Last week, I picked my daughter up from cheer practice, and as soon as she got in the car, she started sobbing. As the mom of a tween, I often don’t know if she wants space when she’s upset, or if she wants to vent, or if she needs advice. And if I choose the wrong solution? It makes everything 10x worse. But this time, as we’re driving home, I choose to ask her what’s wrong.
“Coach put me in this new position in our group. I was base and I have never done that before. I really didn’t feel comfortable, but he told me that I had to learn all the positions. And I was so nervous, I told him that I couldn’t do it – I didn’t want to drop our flyer – and then he lectured me in front of everyone about how we can’t say the word “can’t” in the gym. And this was in front of everyone, and then…”
One of the hardest things about being a parent, at least for me, is seeing your child also struggle with something that YOU struggle with. Anxiety was something I never meant to pass down to her, but we both unfortunately struggle with anxious thoughts and anxious feelings on a regular basis. This new situation, with everyone watching, and the pressure of wanting to do it correctly and not injure someone – probably brought on a huge wave of anxiety.
She has recently had many stressful life situations, including moving, becoming part of a blended family, and starting at a brand new school, where she didn’t know anyone.
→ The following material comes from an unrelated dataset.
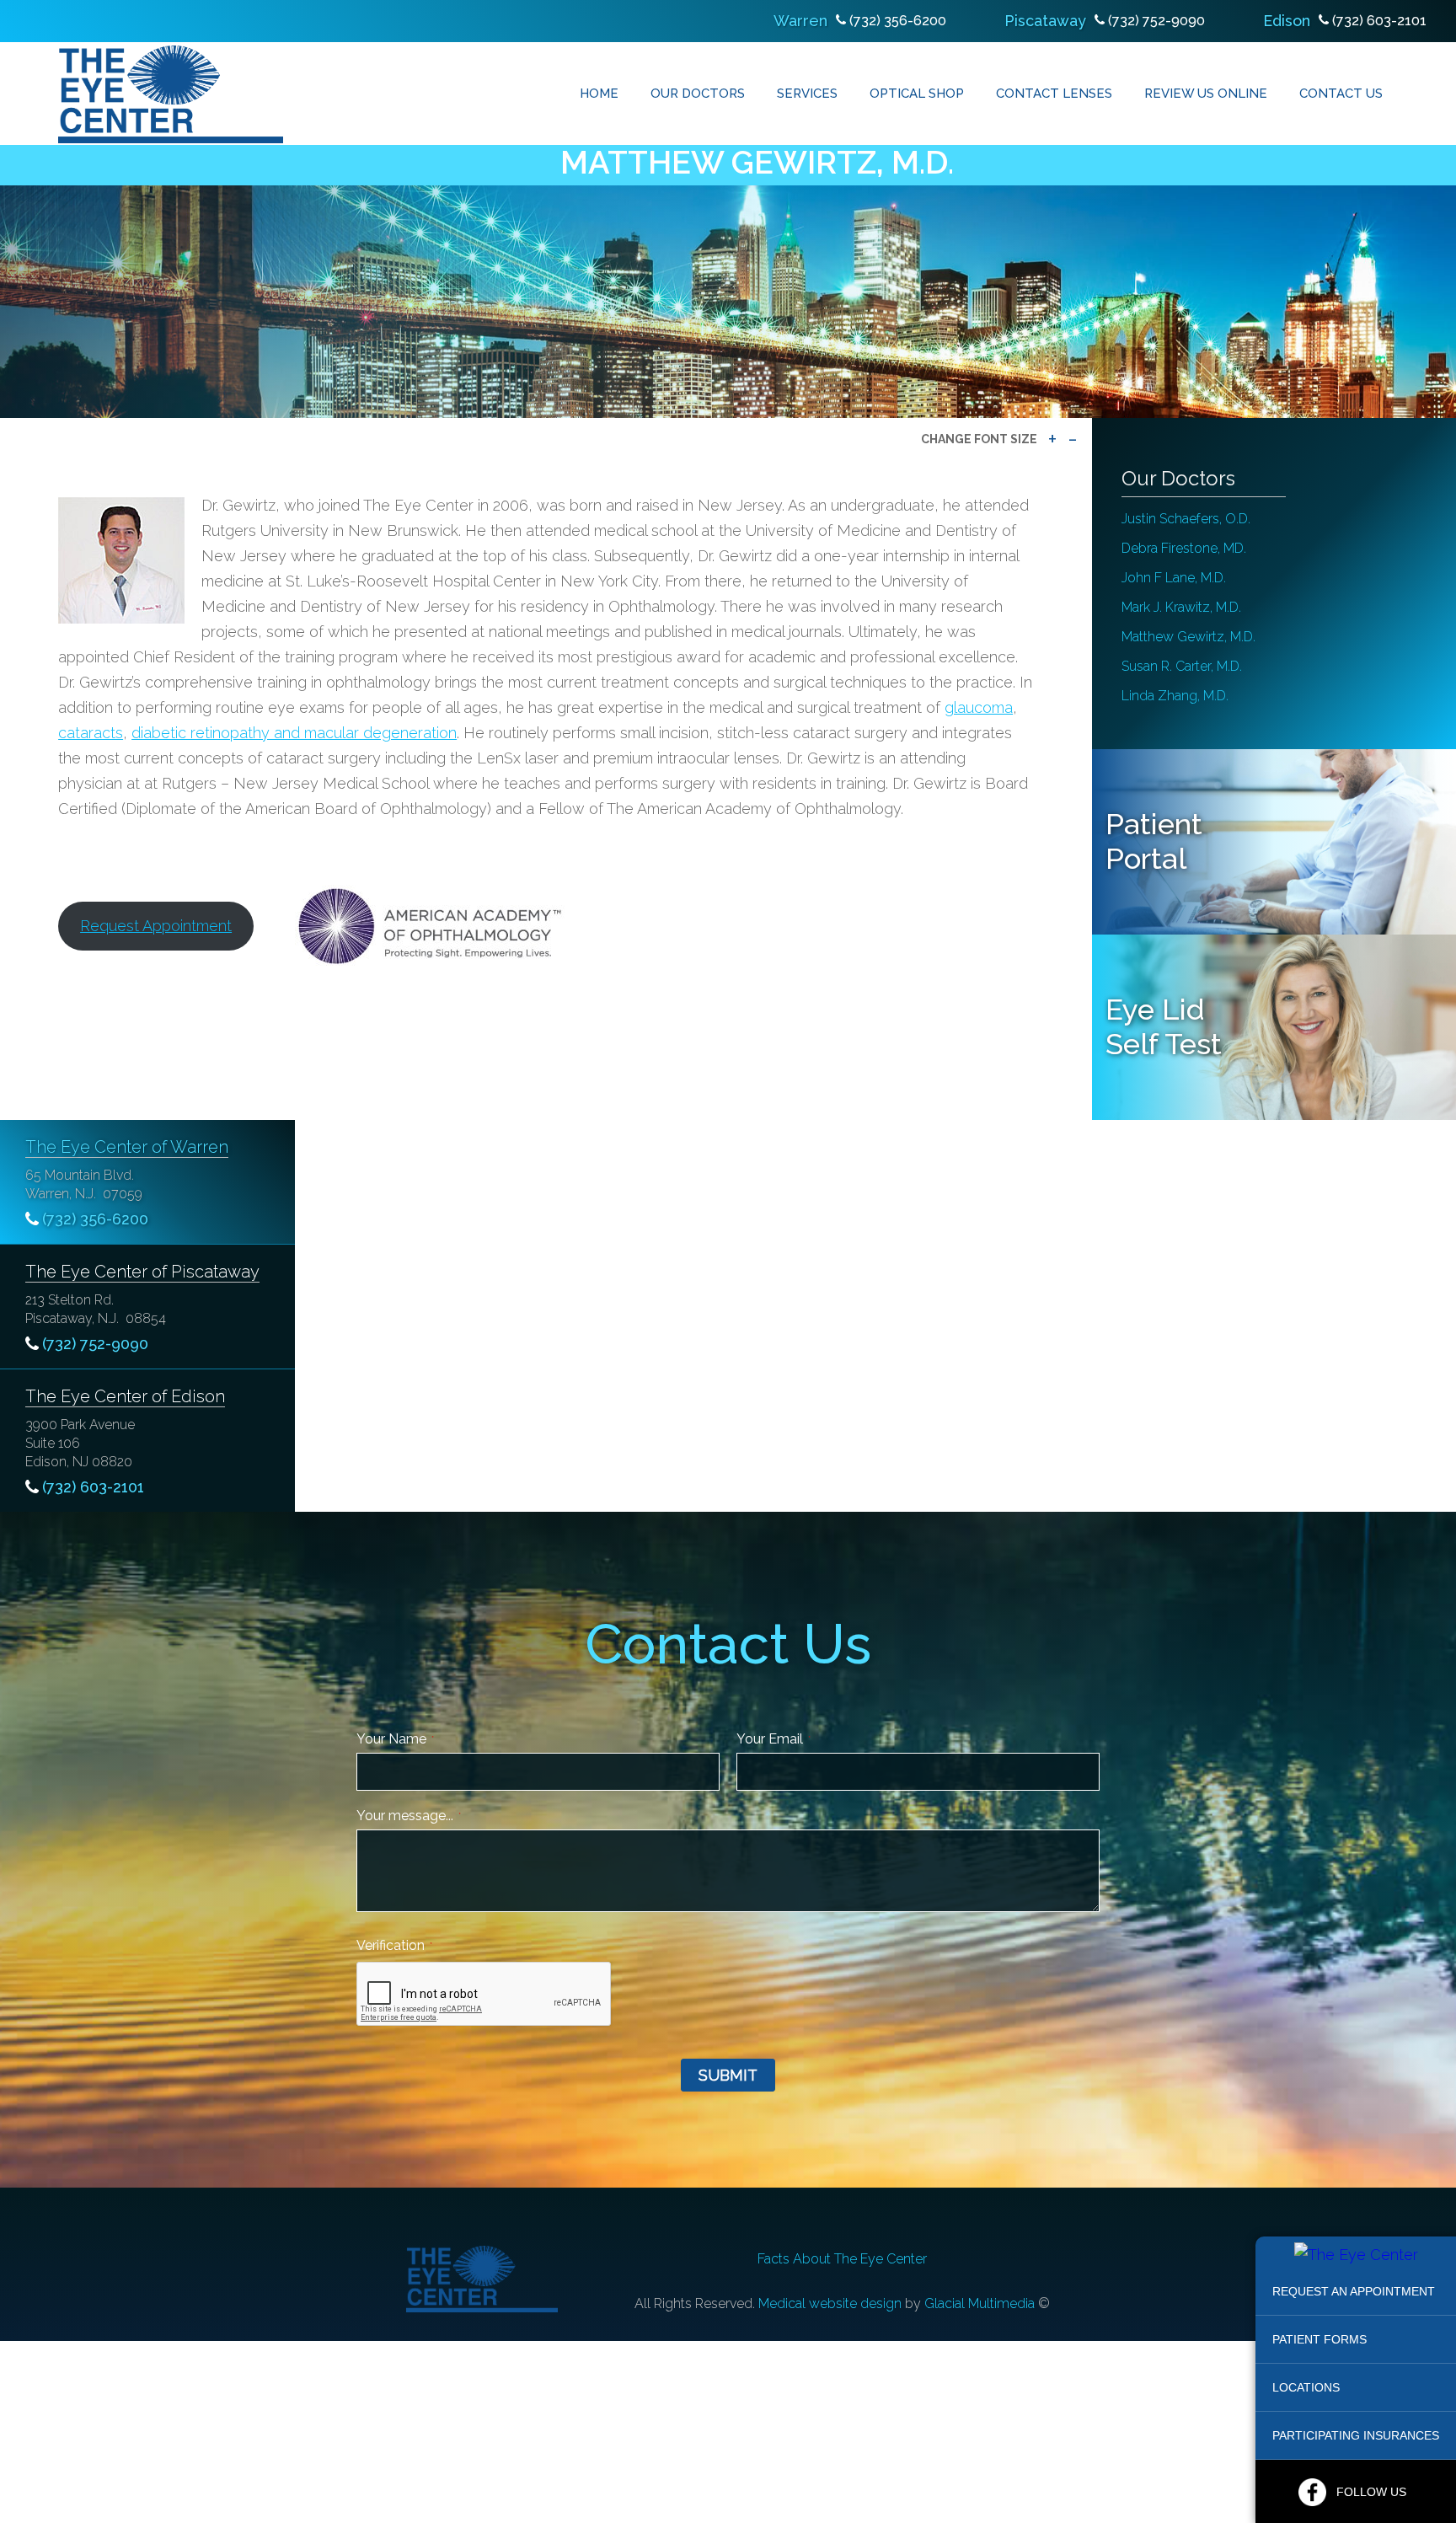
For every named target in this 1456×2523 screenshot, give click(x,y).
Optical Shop (917, 93)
All of these separate, stressful life situations probably had been building up inside of her, and cheer practice was her breaking point.
My friend Yasmine is a psychiatric nurse practitioner specializing in child and adolescent psychiatry here in St. Louis, and mental health tends to be a topic we chat about whenever we get together. She recently recommended a book to me that she had also started reading: The Anxious Generation: How the Great Rewiring of Childhood is Causing an Epidemic of Mental Illness. The author, Jonathan Haidt, is a social psychologist. This had been on my TBR list, but after the ride home from cheer practice, I downloaded it to my Kindle. I am still at the beginning of the book, but he has already started to explain the “why” behind increased depression and anxiety in adolescents. The book description on Amazon says that he provides clear steps for parents to help “end the epidemic of mental illness and restore a more humane childhood”. I’m hopeful that some of his tips are ones that I will actually be able to use right away. I want to help my daughter learn how to better cope with her anxiety, and maybe the tips might even help me cope with my own!